Pet owners understand something that people without pets cannot understand – our pets literally become part of the family. So when a precious pet goes missing it’s quite traumatic for the family and particularly that member of the family that most identifies with the animal (Tim’s Bambi likes to stress everyone out by charging through any open door and bolting like a convict during a prison break – but we always find him wandering blindly and aimlessly two doors down). The Klotz family has been believing God for the safe return of Max (Maximus Decimus Meridius) from “gladiator” fame who, as I understand it, has been missing for a couple of weeks.
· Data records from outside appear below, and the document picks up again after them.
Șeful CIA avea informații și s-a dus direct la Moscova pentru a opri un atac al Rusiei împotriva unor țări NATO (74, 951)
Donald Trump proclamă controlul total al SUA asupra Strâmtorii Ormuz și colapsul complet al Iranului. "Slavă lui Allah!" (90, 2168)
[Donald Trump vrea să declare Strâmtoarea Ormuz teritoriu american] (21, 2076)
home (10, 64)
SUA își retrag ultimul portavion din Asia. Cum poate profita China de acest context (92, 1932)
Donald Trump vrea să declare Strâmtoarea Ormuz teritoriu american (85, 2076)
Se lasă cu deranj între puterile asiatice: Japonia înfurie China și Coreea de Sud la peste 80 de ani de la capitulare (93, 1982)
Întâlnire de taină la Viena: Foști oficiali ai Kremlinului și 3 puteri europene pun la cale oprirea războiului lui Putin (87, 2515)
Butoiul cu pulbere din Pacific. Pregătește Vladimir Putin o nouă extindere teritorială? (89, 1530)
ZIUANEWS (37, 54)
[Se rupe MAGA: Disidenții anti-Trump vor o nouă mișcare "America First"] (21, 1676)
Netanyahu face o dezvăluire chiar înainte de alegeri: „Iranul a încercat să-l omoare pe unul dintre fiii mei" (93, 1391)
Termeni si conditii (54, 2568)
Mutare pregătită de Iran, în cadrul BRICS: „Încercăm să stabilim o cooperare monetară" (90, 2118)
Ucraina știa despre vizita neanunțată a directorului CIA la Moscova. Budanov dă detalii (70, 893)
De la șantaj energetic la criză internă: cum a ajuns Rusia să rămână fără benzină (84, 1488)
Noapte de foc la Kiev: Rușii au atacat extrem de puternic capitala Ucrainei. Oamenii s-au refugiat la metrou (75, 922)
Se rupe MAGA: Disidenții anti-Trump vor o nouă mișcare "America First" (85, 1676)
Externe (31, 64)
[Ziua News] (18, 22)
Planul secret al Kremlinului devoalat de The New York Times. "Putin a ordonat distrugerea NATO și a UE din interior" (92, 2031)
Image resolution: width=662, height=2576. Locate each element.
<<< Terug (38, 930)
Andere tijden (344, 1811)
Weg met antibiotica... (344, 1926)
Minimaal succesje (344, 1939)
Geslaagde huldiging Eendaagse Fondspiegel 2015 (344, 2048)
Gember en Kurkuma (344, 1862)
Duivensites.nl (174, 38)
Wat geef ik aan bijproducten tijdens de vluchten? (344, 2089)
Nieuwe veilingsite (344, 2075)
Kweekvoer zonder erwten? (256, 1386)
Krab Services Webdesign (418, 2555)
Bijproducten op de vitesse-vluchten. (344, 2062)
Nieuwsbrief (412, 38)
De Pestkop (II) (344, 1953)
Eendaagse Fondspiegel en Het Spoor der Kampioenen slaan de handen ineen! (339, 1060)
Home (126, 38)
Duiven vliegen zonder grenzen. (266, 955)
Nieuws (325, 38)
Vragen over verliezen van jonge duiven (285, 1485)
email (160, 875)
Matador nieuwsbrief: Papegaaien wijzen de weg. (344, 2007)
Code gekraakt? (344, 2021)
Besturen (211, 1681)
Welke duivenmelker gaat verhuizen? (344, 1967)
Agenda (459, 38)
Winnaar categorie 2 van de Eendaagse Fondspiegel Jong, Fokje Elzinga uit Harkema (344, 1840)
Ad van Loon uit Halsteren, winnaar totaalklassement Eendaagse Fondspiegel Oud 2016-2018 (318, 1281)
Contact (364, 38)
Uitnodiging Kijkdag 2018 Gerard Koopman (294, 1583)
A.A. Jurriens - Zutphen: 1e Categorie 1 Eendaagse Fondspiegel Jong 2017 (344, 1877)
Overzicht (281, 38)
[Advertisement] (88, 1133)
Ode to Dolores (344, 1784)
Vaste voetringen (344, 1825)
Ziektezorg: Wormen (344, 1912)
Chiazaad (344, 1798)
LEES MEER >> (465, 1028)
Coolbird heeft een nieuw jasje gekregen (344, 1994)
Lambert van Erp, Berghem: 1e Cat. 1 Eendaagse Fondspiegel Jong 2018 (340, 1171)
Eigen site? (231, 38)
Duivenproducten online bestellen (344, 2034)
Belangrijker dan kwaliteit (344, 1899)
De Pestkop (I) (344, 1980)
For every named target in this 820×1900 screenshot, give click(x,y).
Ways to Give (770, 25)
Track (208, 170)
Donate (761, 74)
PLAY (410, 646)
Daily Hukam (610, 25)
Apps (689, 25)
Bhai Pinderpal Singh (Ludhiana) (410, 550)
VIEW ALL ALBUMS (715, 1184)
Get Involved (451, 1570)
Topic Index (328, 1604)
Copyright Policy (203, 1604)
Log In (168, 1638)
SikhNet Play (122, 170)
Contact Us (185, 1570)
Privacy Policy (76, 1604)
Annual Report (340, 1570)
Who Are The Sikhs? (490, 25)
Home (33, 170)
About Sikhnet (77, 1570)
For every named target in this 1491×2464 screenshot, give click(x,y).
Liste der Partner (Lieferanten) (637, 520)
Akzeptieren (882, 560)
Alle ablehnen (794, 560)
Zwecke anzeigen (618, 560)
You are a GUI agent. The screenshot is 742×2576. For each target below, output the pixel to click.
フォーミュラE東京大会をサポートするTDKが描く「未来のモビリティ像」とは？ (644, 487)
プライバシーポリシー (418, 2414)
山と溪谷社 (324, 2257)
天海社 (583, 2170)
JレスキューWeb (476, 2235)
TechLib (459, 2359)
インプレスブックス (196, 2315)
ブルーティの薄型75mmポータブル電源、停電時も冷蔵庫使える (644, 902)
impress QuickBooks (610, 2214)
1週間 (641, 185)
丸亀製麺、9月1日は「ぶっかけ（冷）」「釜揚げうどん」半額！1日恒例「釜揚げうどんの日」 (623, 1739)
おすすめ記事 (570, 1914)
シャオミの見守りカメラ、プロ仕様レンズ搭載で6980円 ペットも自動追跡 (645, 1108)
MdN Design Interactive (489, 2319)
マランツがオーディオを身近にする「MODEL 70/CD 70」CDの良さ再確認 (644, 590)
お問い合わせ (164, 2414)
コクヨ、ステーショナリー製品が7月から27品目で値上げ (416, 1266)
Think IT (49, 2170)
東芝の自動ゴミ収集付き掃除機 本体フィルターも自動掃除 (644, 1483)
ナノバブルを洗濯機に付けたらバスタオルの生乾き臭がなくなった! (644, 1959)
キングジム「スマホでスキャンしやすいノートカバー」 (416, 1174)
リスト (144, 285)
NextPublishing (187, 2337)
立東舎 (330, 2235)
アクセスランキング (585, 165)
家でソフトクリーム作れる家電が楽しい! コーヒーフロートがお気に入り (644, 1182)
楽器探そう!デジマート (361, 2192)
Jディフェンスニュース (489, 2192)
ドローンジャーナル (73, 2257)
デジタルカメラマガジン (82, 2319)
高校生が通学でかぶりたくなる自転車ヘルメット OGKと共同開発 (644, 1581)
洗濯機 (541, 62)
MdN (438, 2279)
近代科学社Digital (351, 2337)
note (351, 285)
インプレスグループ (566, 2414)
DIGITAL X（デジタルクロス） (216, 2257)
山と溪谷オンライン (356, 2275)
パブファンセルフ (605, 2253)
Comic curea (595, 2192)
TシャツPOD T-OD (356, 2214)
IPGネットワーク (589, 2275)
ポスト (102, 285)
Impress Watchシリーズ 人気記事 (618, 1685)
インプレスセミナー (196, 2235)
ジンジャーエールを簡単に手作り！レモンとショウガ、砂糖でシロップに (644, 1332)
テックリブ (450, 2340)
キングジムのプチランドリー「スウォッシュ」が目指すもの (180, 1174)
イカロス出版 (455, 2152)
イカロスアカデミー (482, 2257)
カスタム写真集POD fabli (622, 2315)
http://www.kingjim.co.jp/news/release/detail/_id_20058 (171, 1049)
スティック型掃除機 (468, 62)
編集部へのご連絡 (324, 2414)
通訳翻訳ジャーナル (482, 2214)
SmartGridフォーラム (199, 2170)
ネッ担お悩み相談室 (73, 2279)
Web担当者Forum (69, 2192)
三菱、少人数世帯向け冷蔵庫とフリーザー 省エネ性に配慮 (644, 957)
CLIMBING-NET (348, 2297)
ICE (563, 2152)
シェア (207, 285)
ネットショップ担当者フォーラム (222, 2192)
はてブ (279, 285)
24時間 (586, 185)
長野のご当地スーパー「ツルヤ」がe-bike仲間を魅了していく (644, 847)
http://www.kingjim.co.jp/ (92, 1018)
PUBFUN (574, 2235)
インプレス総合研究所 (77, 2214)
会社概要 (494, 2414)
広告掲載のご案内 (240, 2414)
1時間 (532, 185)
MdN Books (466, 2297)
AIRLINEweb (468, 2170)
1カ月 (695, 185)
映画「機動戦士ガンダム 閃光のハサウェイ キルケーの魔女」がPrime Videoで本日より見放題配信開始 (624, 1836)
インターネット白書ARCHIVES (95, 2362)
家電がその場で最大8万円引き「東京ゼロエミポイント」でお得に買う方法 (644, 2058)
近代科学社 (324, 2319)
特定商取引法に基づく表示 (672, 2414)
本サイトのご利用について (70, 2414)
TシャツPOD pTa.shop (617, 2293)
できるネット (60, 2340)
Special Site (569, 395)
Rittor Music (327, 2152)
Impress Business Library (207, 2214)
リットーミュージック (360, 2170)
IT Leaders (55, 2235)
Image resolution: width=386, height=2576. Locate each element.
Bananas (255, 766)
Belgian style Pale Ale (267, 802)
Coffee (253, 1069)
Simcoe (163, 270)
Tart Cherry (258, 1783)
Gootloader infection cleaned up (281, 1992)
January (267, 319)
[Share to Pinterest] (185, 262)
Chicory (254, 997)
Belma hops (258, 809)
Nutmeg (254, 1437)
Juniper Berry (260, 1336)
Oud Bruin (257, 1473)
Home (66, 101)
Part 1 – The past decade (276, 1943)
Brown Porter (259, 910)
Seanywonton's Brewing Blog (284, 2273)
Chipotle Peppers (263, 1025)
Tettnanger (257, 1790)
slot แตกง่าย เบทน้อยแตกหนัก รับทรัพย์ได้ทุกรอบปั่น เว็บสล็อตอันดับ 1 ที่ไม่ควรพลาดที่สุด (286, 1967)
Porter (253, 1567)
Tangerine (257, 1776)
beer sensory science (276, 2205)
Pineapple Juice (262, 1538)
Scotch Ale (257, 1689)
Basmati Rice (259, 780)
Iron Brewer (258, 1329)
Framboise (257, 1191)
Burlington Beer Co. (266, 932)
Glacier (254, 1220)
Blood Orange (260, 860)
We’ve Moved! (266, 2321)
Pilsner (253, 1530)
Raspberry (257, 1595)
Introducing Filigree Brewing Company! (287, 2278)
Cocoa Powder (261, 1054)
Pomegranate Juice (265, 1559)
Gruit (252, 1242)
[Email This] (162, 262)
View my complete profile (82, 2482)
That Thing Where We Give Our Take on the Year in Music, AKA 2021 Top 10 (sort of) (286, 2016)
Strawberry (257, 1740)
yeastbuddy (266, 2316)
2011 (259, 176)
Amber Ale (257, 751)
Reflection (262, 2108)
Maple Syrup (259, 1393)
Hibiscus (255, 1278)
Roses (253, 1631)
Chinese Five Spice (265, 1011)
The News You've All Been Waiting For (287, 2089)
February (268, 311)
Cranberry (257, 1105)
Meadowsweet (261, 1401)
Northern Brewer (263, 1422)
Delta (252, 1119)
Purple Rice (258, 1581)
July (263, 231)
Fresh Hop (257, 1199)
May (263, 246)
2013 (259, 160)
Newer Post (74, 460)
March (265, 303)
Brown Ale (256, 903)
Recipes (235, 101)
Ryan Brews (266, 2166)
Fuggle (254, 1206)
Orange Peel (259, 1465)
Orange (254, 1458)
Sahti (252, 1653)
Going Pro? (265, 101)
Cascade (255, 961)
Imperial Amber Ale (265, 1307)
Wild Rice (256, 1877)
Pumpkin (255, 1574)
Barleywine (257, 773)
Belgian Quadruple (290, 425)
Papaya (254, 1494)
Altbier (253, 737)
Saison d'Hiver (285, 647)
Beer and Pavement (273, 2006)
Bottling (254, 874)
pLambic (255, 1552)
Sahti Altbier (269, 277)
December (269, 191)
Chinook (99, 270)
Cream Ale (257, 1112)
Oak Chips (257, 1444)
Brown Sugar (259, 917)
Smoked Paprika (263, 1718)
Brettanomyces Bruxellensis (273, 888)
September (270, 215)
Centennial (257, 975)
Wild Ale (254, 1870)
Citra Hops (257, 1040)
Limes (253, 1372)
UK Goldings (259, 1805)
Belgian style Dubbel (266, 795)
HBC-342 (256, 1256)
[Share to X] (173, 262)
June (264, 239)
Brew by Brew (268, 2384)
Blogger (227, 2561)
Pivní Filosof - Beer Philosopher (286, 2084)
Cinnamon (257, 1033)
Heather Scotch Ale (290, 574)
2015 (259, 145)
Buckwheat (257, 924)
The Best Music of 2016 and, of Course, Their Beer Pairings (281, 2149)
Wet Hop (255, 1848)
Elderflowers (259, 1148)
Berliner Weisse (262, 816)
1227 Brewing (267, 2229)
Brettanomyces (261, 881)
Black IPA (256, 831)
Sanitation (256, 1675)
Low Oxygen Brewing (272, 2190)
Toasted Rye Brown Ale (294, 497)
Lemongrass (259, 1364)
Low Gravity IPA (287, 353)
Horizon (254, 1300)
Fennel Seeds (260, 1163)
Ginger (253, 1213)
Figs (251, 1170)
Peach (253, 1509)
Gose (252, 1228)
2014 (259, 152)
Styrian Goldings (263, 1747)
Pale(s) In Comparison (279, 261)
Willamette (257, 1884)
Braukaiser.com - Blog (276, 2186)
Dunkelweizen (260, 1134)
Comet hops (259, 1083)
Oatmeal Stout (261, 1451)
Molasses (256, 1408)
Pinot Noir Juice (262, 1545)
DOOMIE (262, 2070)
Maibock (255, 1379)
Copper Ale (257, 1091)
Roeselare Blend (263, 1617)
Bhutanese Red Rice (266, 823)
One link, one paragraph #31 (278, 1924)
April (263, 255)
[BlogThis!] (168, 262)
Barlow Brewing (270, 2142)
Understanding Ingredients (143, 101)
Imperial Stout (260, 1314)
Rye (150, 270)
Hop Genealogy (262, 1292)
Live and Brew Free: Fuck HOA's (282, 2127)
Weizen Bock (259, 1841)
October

Having been raised with an adventurous tabby colored tom cat, I knew when I heard about Max (and saw his feline wanted posters all over the neighborhood) that he was probably out trying to sharpen his fighting skills and conquer the south end of the city of Murray.
Max made his way home today to the delight of a very appreciative family (and a certain man of the house). I felt the same way when Tiger returned home after weeks and weeks of prowling around. I remember looking every night for Tiger to show up. I always thought he was alright but I could never be sure. Then one day he came prancing up the driveway, apparently laying waste to every rival cat in town that would dare challenge him (neighbors would tell me later that my cat was a bully to the other cats in the neighborhood – I can’t help it if they raised wimpy cats).
Following the Max saga reminds me of how the Father feels when one of his kids goes missing. The story of the Prodigal Son reveals the heart of God that longs for the return of his child. The return of a family pet pales in comparison to the exuberance and pleasure it brings the Lord when we get tired of catting around and return home where we belong, but thanks Max for reminding us of the Father’s love.